L'intrigue est magistralement et rapidement mise en scène par l'entente parfaite de Zemurray et Bernays, depuis les USA, et se transpose tantôt au Guatemala, tantôt en République Dominicaine, dont le Généralissime Trujillo a été partie prenante du coup d'état initial, mais surtout du remplacement du dictateur fantoche.

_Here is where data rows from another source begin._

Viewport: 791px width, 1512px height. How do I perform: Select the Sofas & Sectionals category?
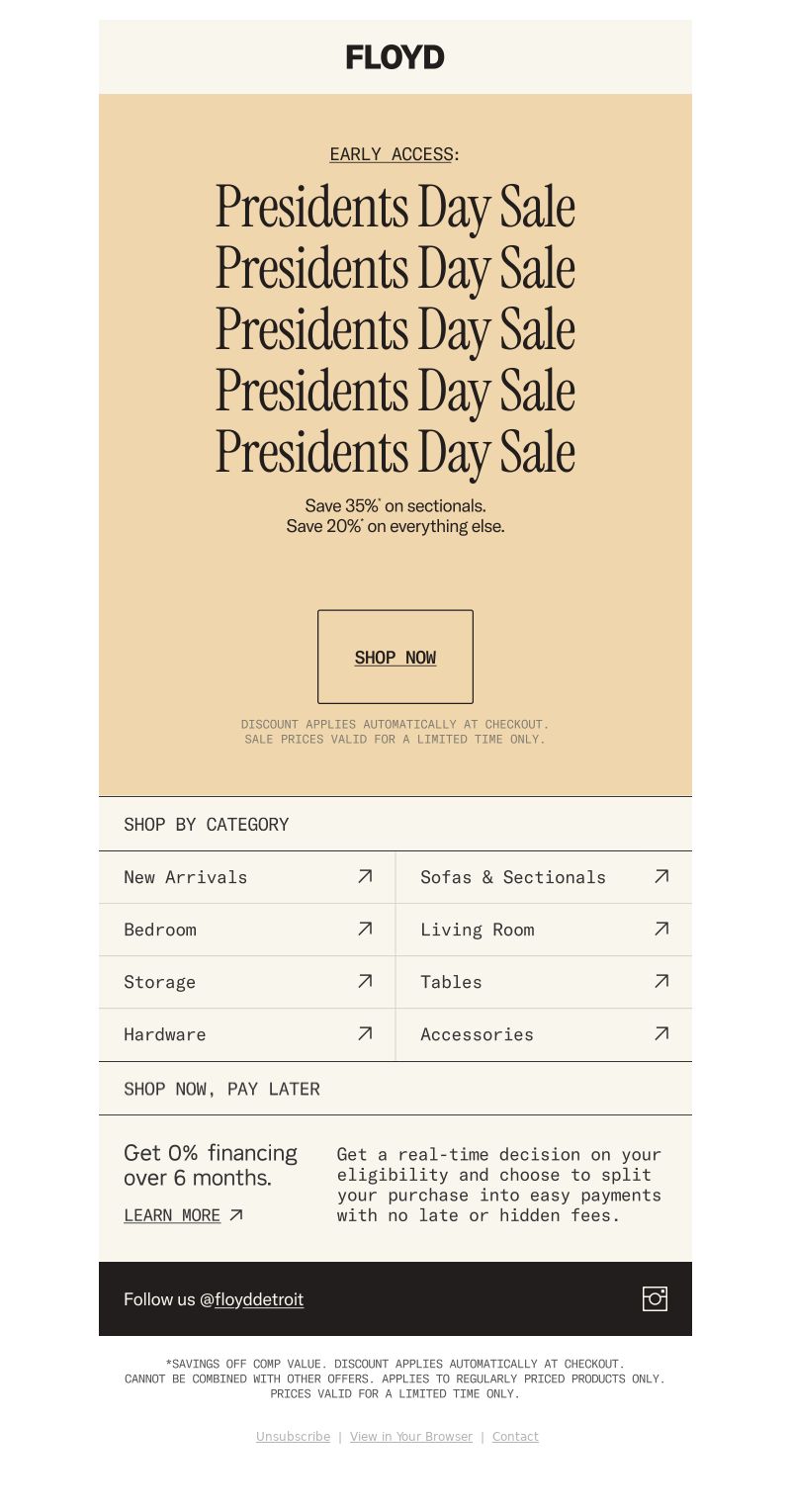tap(544, 877)
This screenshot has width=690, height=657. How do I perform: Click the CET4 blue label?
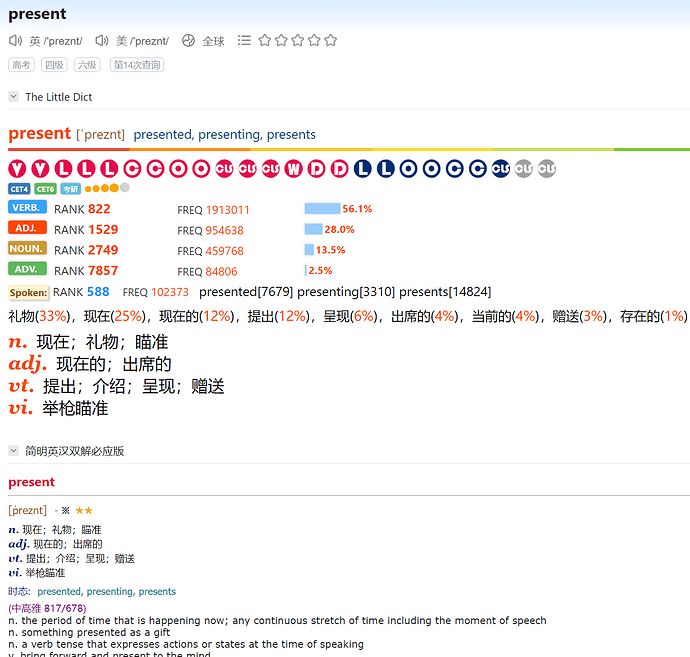[x=19, y=189]
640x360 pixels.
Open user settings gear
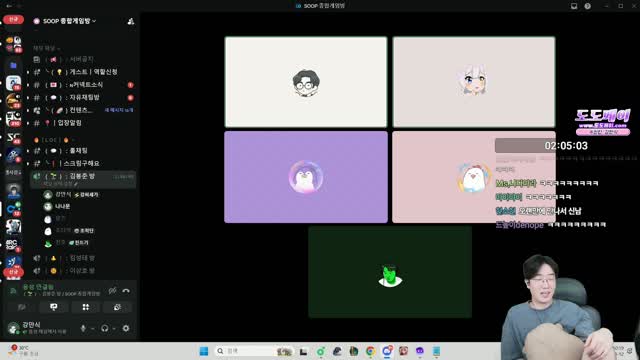[x=126, y=328]
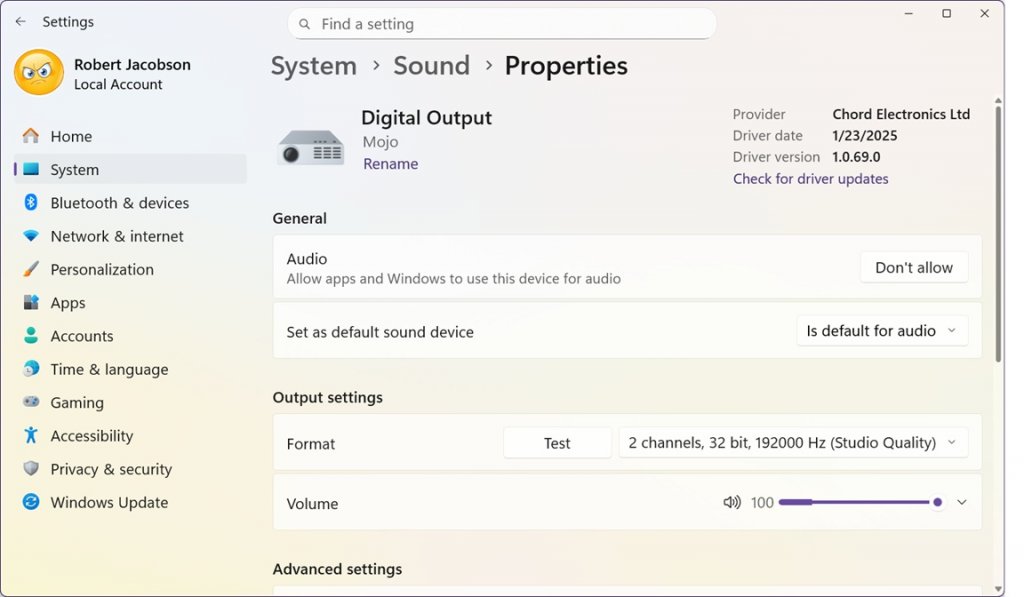Image resolution: width=1024 pixels, height=597 pixels.
Task: Expand the Volume options chevron
Action: point(961,502)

On a un plaisir rare à évoluer dans le foisonnement de personnages, dont aucun n'est exempt de reproches, mais qui tous sont traités de manière à acquérir une réelle consistance. Entre Arbenz, démocrate sincère tiraillé par son penchant alcoolique, Johnny Abbes García, félon archétypal, amateur gourmet de consommation orale de sexes féminins, Miss Guatemala, anti-héroïne retorse et John Emil Peurifoy, ambassadeur de choc anti-communiste fanatique, impossible de s'ennuyer une minute.
Au demeurant, l'histoire qui a suivi montre abondamment l'actualité de "
Temps sauvages". La Baie des Cochons à Cuba, l'opération Condor en Amérique Latine, le coup d'état contre Pinochet au Chili, l'aide aux Contras au Nicaragua, l'invasion de l'Irak au prétexte de la défense contre des prétendues "armes de destruction massive": autant d'évènements, chaque fois synonymes de milliers de morts et d'une grande misère, qui peuvent amener une réflexion sérieuse sur la réalité de la démocratie que les USA et leurs alliés entendent apporter au monde "non civilisé". du coup, la réussite de la campagne d'intoxication d'
Edward Bernays permettra de s'interroger sur la sincérité du propos de
Jacques Séguéla, dans les années 80, qui vantait le caractère "informatif" de la publicité. Plaisir du roman, intérêt historique et réflexion géopolitique et sociétale réunis: une parfaite réussite que "
Temps sauvages".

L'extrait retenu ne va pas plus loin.